Con Hatsumi se termina toda una generación de apicultores en la zona cañera. Sin ella, la caña de azúcar ganará más terreno. El tatarabuelo de esta estudiante de secundaria fue un chino esclavizado en la Península de Yucatán que consiguió huir a la zona cañera cuando aún todo era selva. Aquí aprendió a ser libre cultivando abejas, una tradición que enseñó a su hijo, y este a su vez a Nazario, el padre de Hatsumi. “Fuimos de los pioneros en Rovirosa. De los primeros también en hacer apicultura”, dice Nazario, de 47 años.
Nazario hace cuentas rápido y dice que cuando era niño en Rovirosa había cerca de 50 apicultores. Hoy solo quedan tres: ellos, la familia de Jonathan, el niño apicultor, y otro vecino. “Es cada vez más difícil la apicultura. Los demás dejaron de hacerlo y se han dedicado a la caña de azúcar”, lamenta el hombre. Y cuenta que ha tenido que instalar las 200 colmenas que tiene cada vez más lejos para proteger a las abejas de los agroquímicos. “Los apiarios de mi papá estaban a 5 kilómetros de aquí, a lo mucho. Actualmente, ya están mucho más retirados, porque hay cañales y menos vegetación, porque ya rocían químicos hasta con drones. Ahora ya están retiraditos. Ya están a 15 o 20 kilómetros de aquí”.
Se tienen que instalar más lejos también para protegerlas de los incendios provocados. El trabajo en el campo aquí se divide en dos temporadas. De julio a octubre se prepara la tierra para que rebrote la caña de azúcar, y de noviembre a junio sucede la cosecha. Antes de la recolecta, se hacen pruebas en cada campo para verificar que la caña esté madura. Cuando está lista, se procede con incendios controlados, con el objetivo de eliminar las hojas de los tallos y así facilitar el corte, aumentar la productividad.
Ese calor y ese humo no solo mata las abejas, sino que incide en la calidad de la miel. “Antes de que existiera tanto cultivo de caña, se recolectaba una miel transparente, clarita en lo que respecta al color, pero ahorita, como no hay floración cerca, se van al cañal a recolectar el sudorcito, el juguito de la caña que suda cuando queman los campos y lo llevan a la colonia. A partir de ahí está cambiando la calidad y el color, porque es más oscuro y el sabor es más fuerte. Cuando uno lo prueba, siente que te quema la garganta, sabe como a panela y es más densa.

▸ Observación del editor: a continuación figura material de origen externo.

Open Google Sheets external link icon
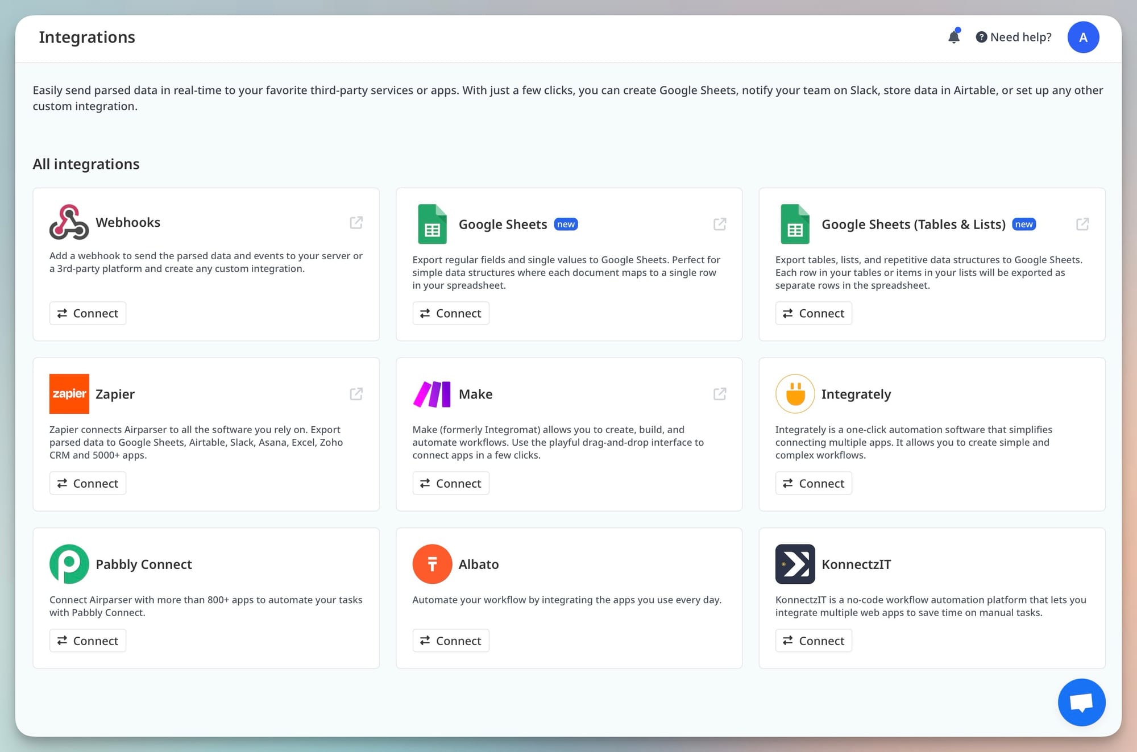Image resolution: width=1137 pixels, height=752 pixels. [719, 224]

Y pues trae todos los químicos que usan para la quema y para la siembra”, dice Nazario.
Eso explica que haya bajado también el precio de venta, pues a menor calidad, menos dinero reciben, en un mercado ya castigado, dice Nazario. “Antes pagaban hasta 50 pesos por litro; hoy no dan ni 20. Eso no nos alcanza ni para cubrir los gastos de los panales, el material para extraer la miel, los salarios de los chavos que nos ayudan, la gasolina para ir hasta los apiarios... Nosotros lo hacemos casi casi por amor, porque ya ni siquiera es negocio”.
Aunque Hatsumi ya no va a la granja de abejas familiar, a veces ayuda a su padre a dar mantenimiento a todas las herramientas que usan. No podrá ser apicultora, pero quizá esta preadolescente, tataranieta de un esclavo e hija de un apicultor en problemas pueda también defender la vida de otra manera. “Quiero ser abogada, defender a las personas del pueblo, para abogar por ellos, defender mi pueblo”, dice.